Synergistic Voltaglue Adhesive Mechanisms with Alternating Electric Fields
mediaposted on 04.03.2020, 13:34 by Manisha Singh, Cheong See Yin, Samuel J. Page, Yuqing Liu, Gautama Wicaksono, Rajashekhar Pujar, Shyam Kumar Choudhary, Giridhar U. Kulkarni, Jun Chen, John V. Hanna, Richard D. Webster, Terry W. J. Steele
Voltage-activated adhesion is a relatively new discovery that relies on direct currents for initiation of cross-linking. Previous investigations have found that direct currents are linearly correlated to the migration rates of electrocuring, but this is limited by high voltages exceeding 100 V with instances of incomplete curing of voltage-activated adhesives on semiconducting substrates. Practical applications of electrocuring would benefit from lower voltages to mitigate high-voltage risks, especially with regard to potential medical applications. Alternative electrocuring strategies based on alternating current (AC), electrolyte ionic radius, and temperature are evaluated herein. Square-waveform AC electric field is hypothesized to initiate a two-sided curing progression of voltage-activated adhesive (PAMAM-g-diazirine, aka Voltaglue), where initiation occurs at the cathode terminal. Structure–activity relationships of Voltaglue as a function of AC frequency at currents of 1–3 mA are evaluated against direct currents, migration rate, storage modulus, and lap-shear adhesion on ex vivo tissue mimics.
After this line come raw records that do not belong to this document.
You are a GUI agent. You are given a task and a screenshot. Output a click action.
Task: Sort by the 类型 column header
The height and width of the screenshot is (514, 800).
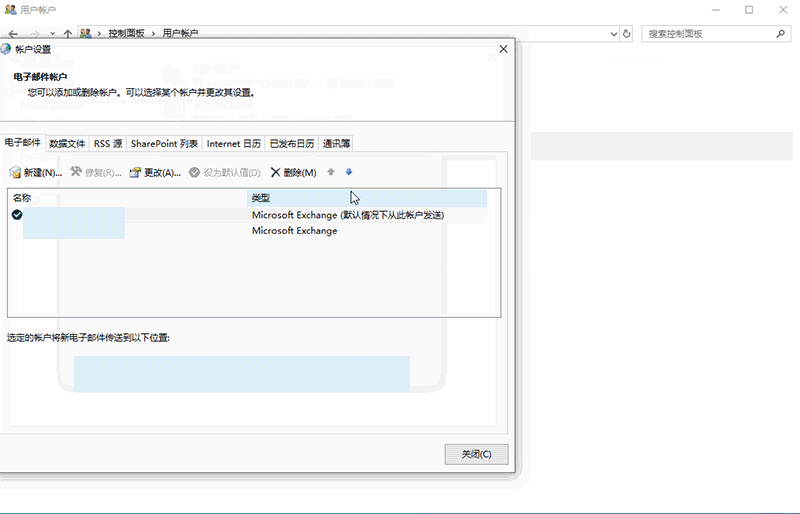pyautogui.click(x=366, y=198)
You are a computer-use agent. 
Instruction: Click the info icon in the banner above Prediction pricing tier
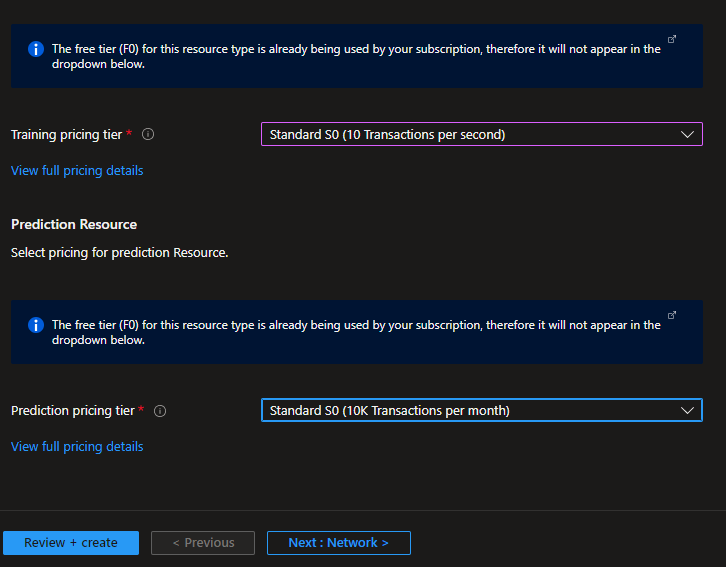[36, 325]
Numerous improvements in electrocuring are observed with AC stimulation vs direct current, including a 35% decrease in maximum voltage, 180% improvement in kinetic rates, and 100% increase in lap-shear adhesion at 2 mA. Li+ ion electrolytes and curing at 4 °C shifts curing kinetics by +104% and −22% respectively, with respect to the control ion (Na+ ion at 24 °C), suggesting that electrolyte migration is the rate-limiting step. Li+ ion electrolytes and curing at 50 °C improve storage modulus by 110% and 470%, respectively. Further evaluations of electrocured matrices with 19F NMR, solid-state NMR, and infrared spectroscopy provide insights into the probable cross-linking mechanisms.